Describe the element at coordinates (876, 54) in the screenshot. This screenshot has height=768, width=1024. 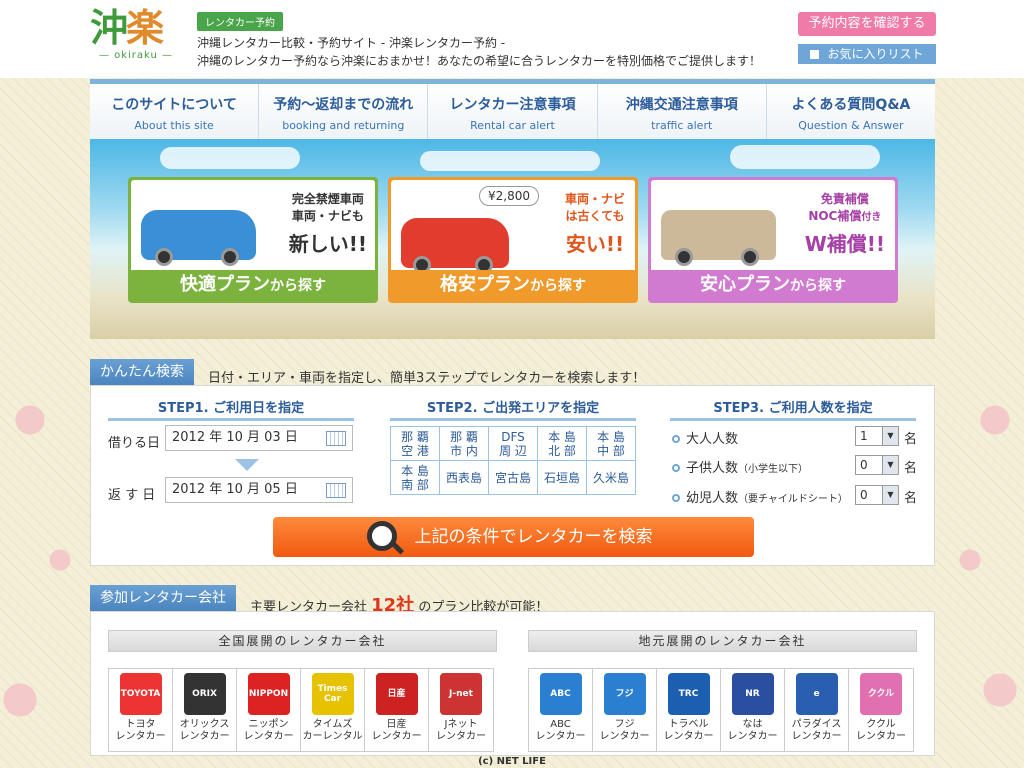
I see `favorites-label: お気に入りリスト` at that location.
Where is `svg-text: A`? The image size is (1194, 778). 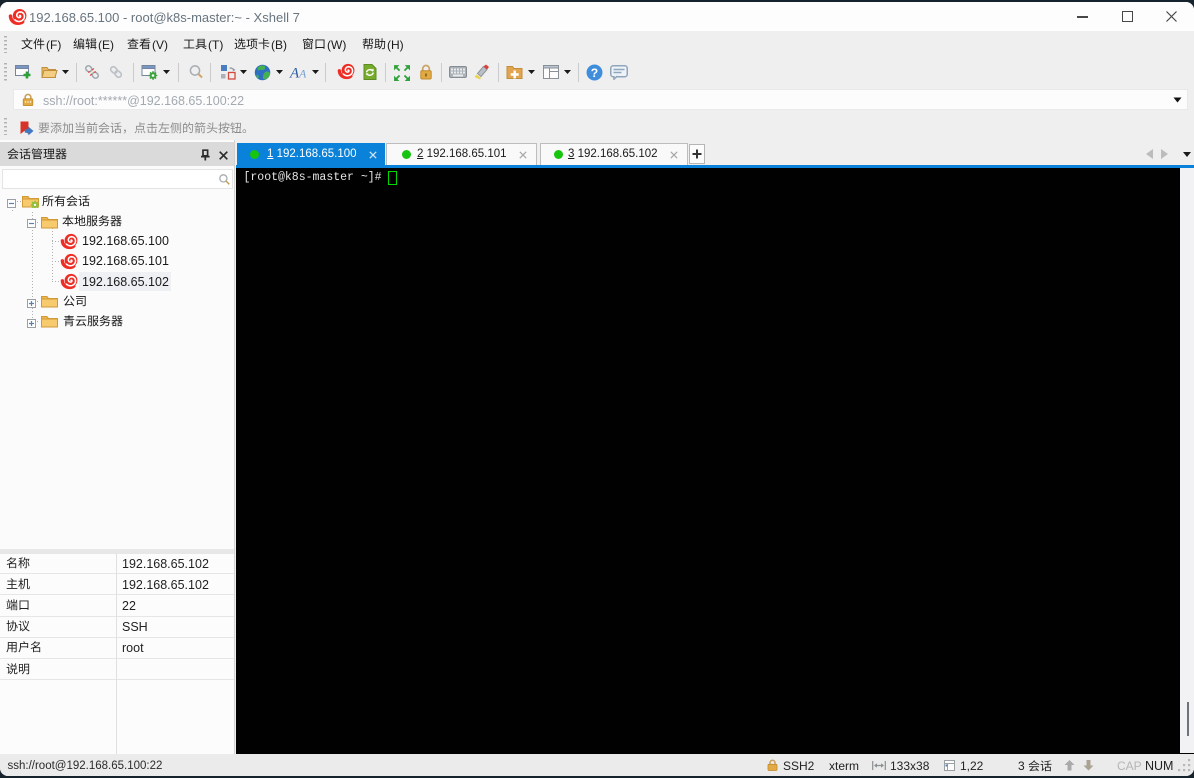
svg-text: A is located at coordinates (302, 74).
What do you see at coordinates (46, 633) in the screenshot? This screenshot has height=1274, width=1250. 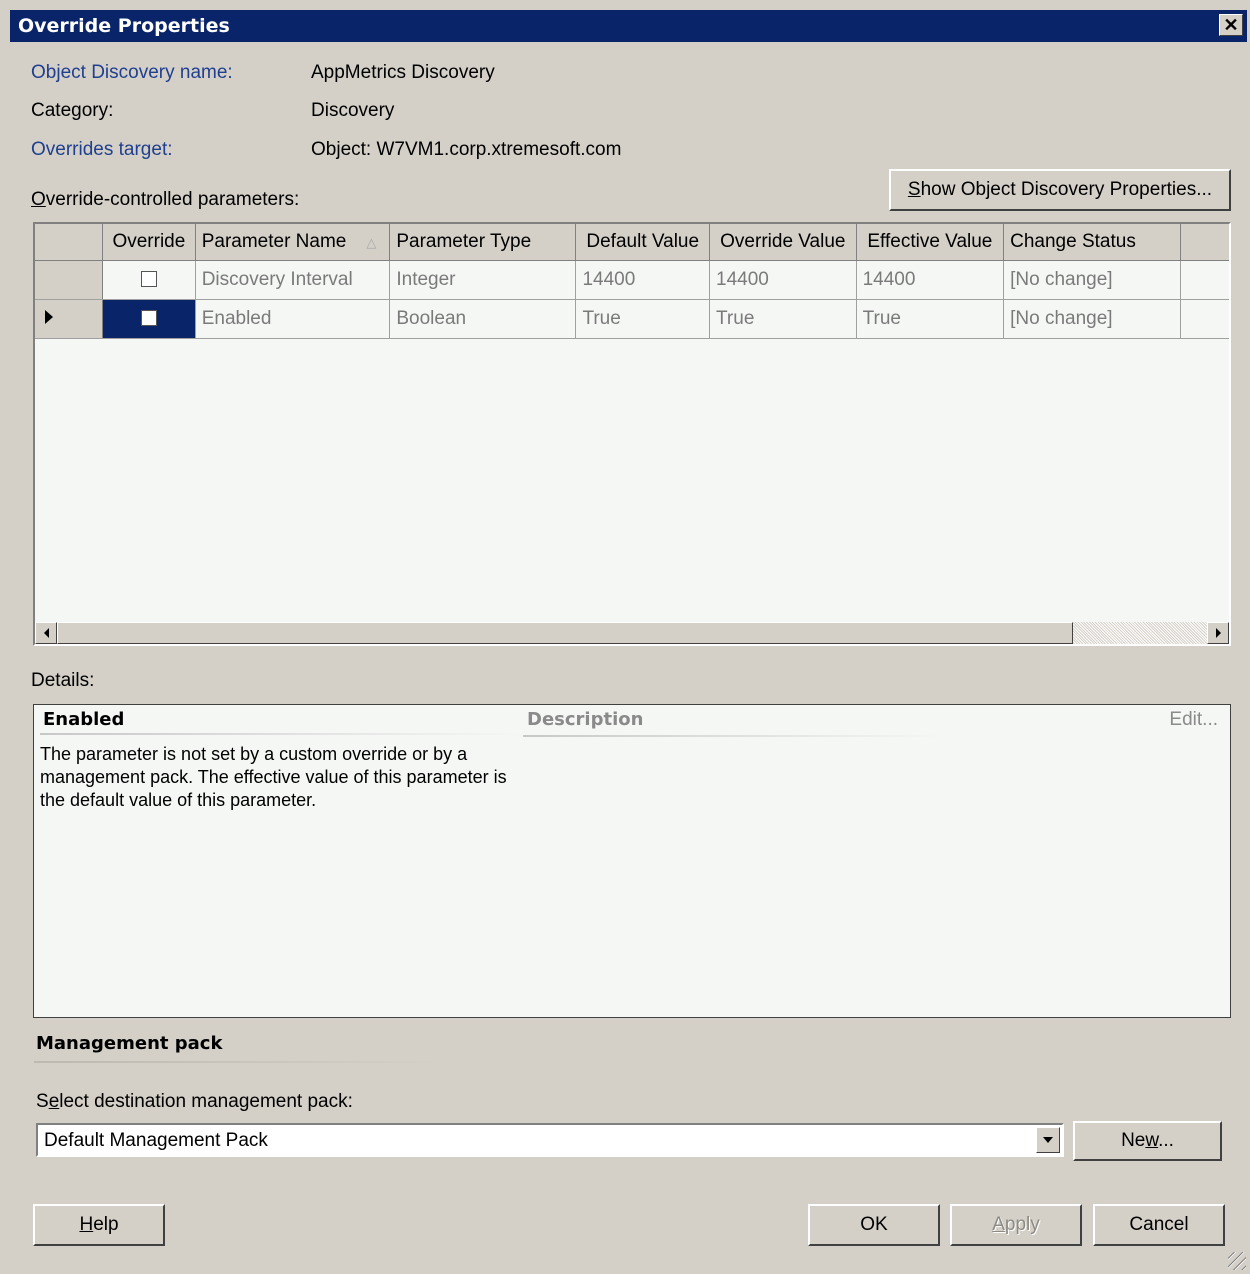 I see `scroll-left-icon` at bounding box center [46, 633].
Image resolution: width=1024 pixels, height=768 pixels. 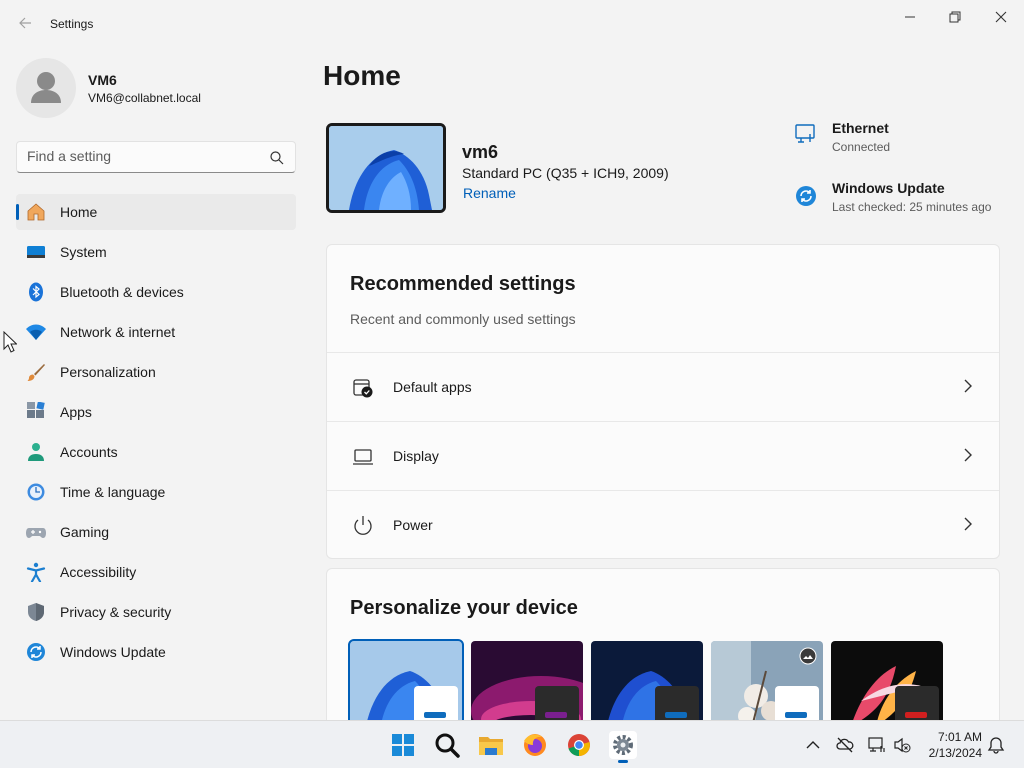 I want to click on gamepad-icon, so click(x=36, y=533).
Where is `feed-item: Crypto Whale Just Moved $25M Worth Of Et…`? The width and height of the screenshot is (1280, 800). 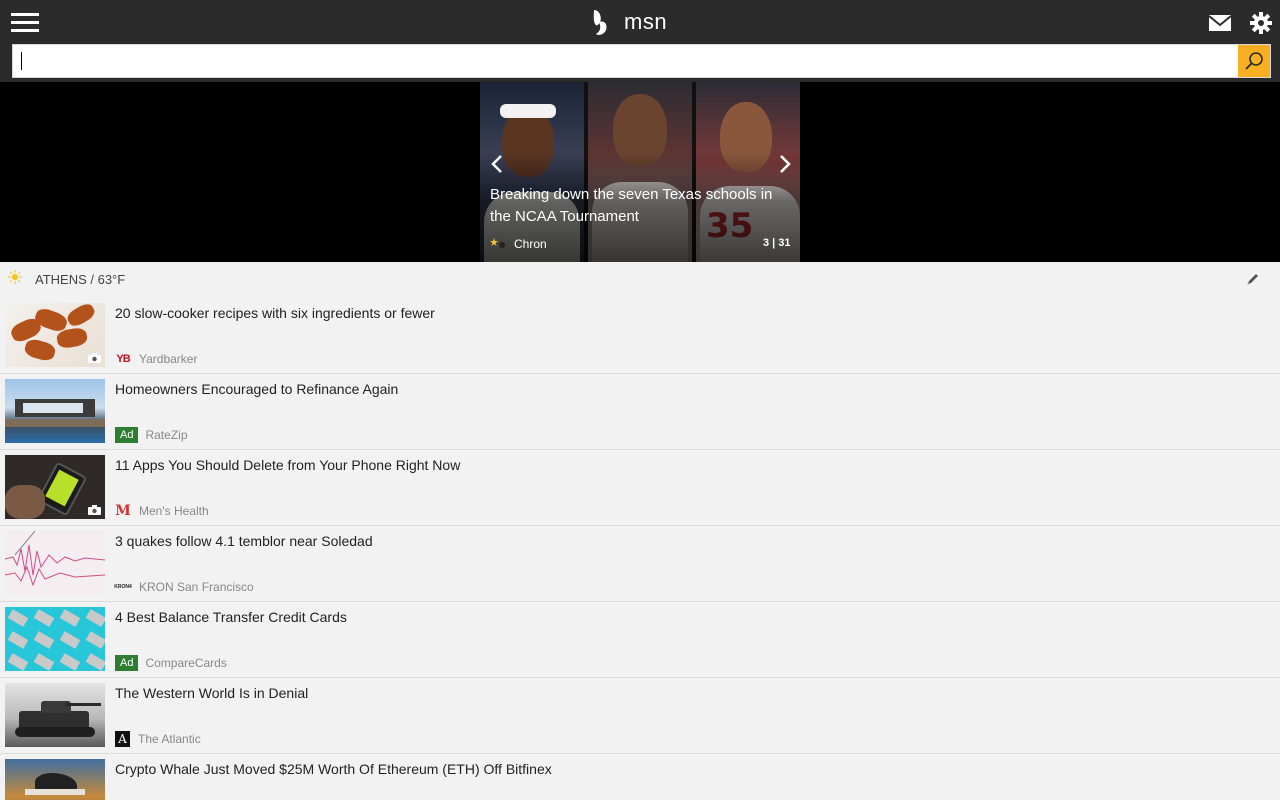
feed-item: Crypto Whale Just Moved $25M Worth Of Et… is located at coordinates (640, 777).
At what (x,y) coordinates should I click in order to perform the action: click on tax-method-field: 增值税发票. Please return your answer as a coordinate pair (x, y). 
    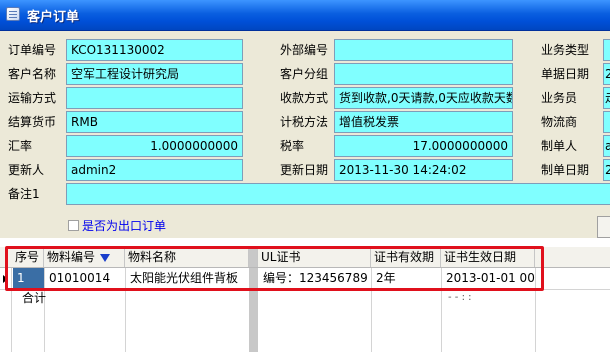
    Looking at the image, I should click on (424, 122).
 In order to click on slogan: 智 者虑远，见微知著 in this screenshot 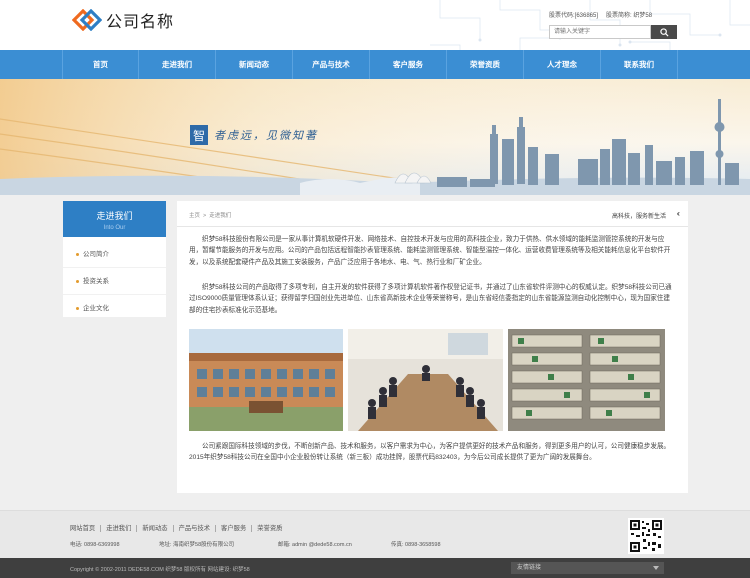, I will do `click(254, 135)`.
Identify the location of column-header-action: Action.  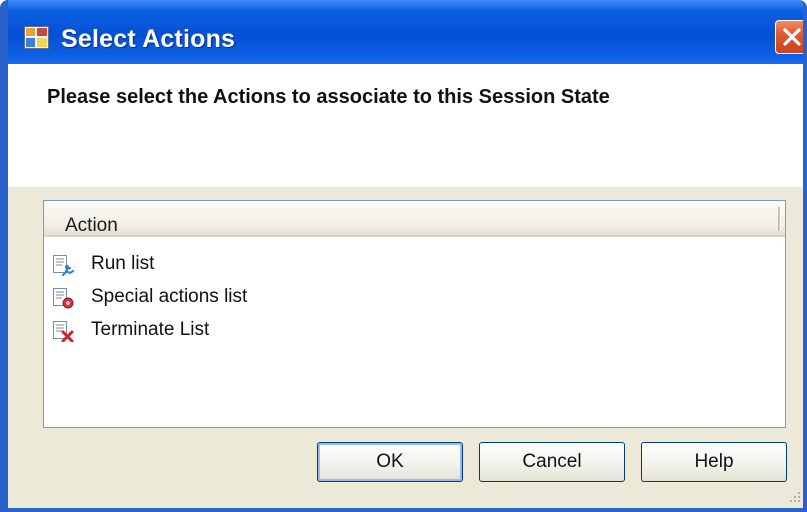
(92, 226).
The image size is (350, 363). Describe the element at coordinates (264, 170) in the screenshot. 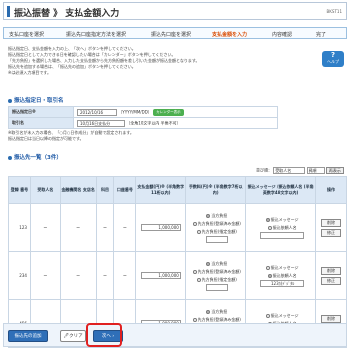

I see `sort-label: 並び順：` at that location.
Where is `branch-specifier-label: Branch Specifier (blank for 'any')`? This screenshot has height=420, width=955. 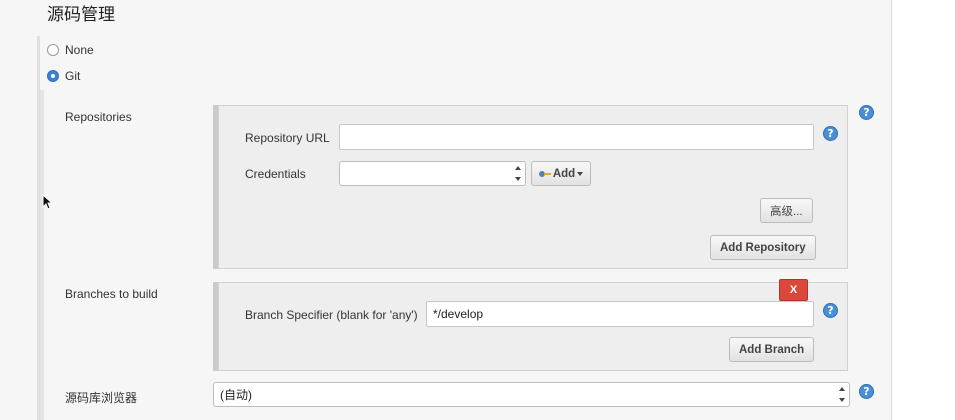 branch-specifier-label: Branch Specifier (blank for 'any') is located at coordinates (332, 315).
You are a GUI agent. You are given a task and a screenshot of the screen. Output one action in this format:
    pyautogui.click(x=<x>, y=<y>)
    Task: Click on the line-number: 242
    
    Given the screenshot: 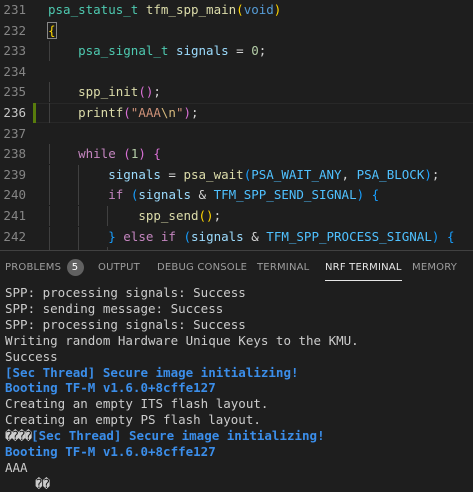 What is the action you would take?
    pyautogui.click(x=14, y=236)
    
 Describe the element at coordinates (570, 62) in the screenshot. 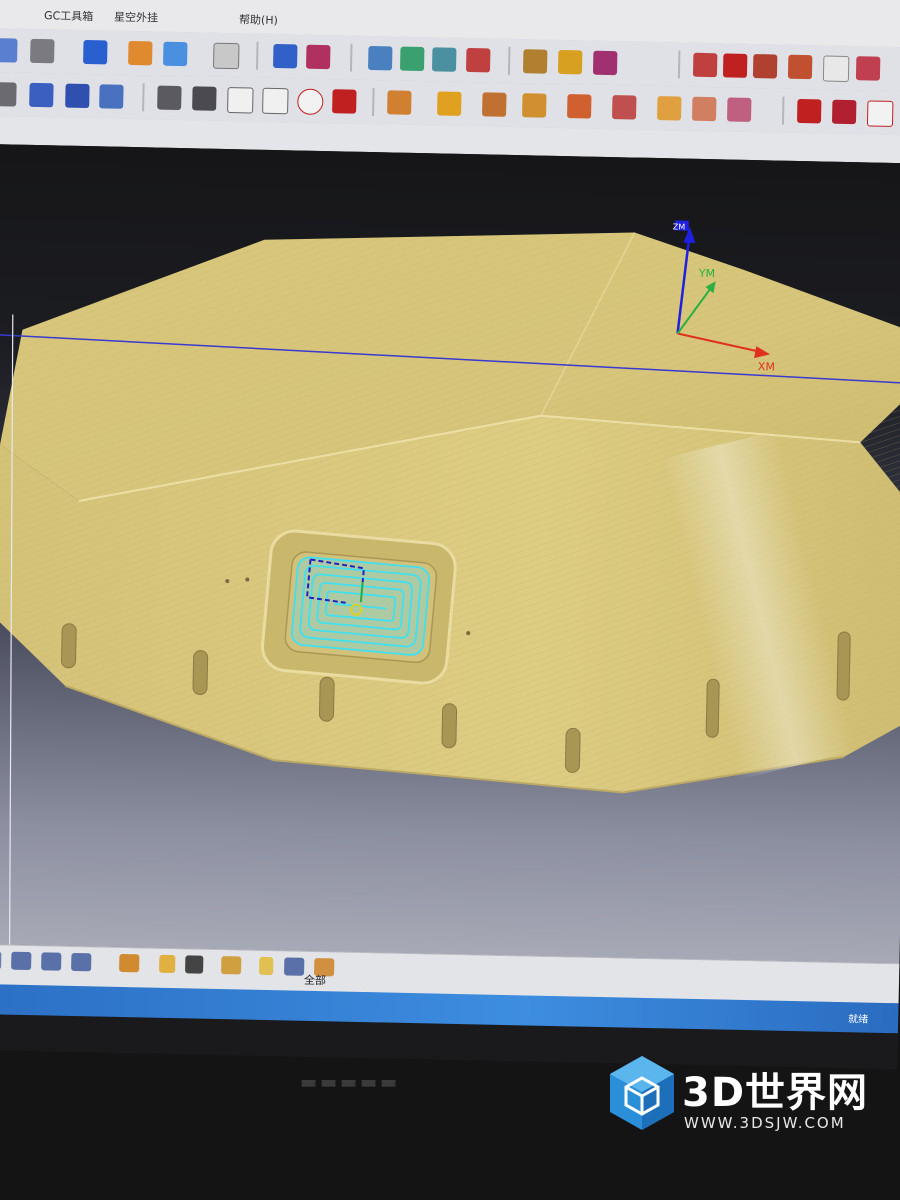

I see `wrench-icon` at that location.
■ ■ ■ ■
◆ Work order
Convert the data from the line with "At what (x,y)" to the line with "Looking at the" into a Markdown table with the columns Row and Line, one numbered row per line and no rows for blank lines. Leave the pictures out.

◆ Completed exercise
| Row | Line |
|---|---|
| 1 | At what (x,y) coordinates should I click in order to perform the action: click on tax-method-field: 增值税发票. Please return your answer as a coordinate pair (x, y).  |
| 2 |     Looking at the image, I should click on (424, 122). |